This invention relates generally to fluidized bed boilers.
One type of boiler employs fluidized particles as a heat exchange medium. In such boilers, inert particles, such as sand, are placed in a fluidized state by air delivered from below through a porous plate or a tubular grid structure. The air also provides at least a portion of the oxygen required to burn fuel within the bed for heating the particles. In order to initiate the combustion process, an auxiliary burner may be provided to preheat the particulate material.

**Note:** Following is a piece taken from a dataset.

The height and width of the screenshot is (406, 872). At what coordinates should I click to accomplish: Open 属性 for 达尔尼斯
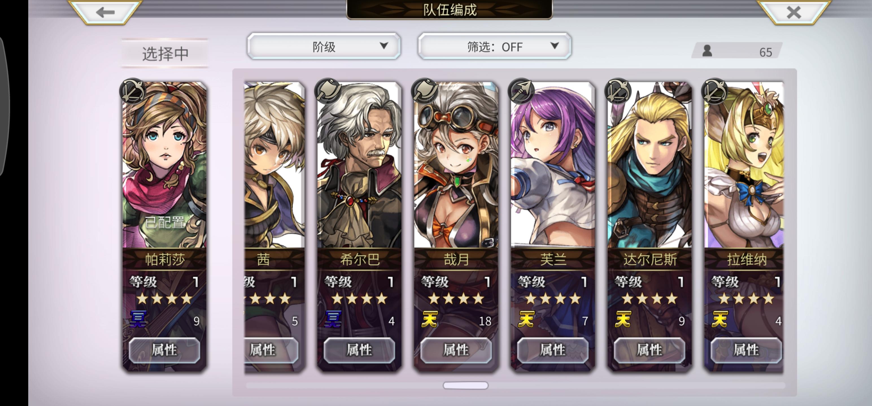pos(649,350)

The particulate material represents a large mass which must be heated at start-up to a level sufficient to safely ignite and sustain combustion of the primary fuel. However, the high heat transfer coefficient existing between the bed and the transfer surface in fluidized bed systems has made start-up and low load operations difficult and somewhat dangerous, especially in steam or hot water boiler applications. Because conventional fluidized beds tend to rapidly reject heat, a significant heat input is required to reach the desired bed temperature. In some cases, heat inputs of up to twenty percent of the boiler rating are necessary to achieve primary fuel combustion temperature. Even when the temperature of the fluidized bed reaches or exceeds this temperature, there may still be great difficulty in maintaining bed temperature if boiler load is rapidly applied and if the start-up heat source is discontinued. It is not unusual for such a system to require heat inputs of up to thirty to forty percent of maximum load before the start-up burner may be safely shutdown.
Prior art attempts at achieving start-up and low load operation of fluidized bed systems have included the use of multiple cells or chambers, each containing a portion of the total system mass of bed material. This permits the bed material to be heated in stages during the start-up process. Another prior art system includes apparatus for the withdrawal of bed material to allow start-up and low load operation with a shallow bed and the delivery of additional bed material into the system as the temperature and load are increased. Such systems are not wholly satisfactory because they are relatively expensive and involve complex control considerations. Also, because of the necessity to remove and store or dispose of relatively hot bed material when the load is decreased, the material transport system presents safety hazards.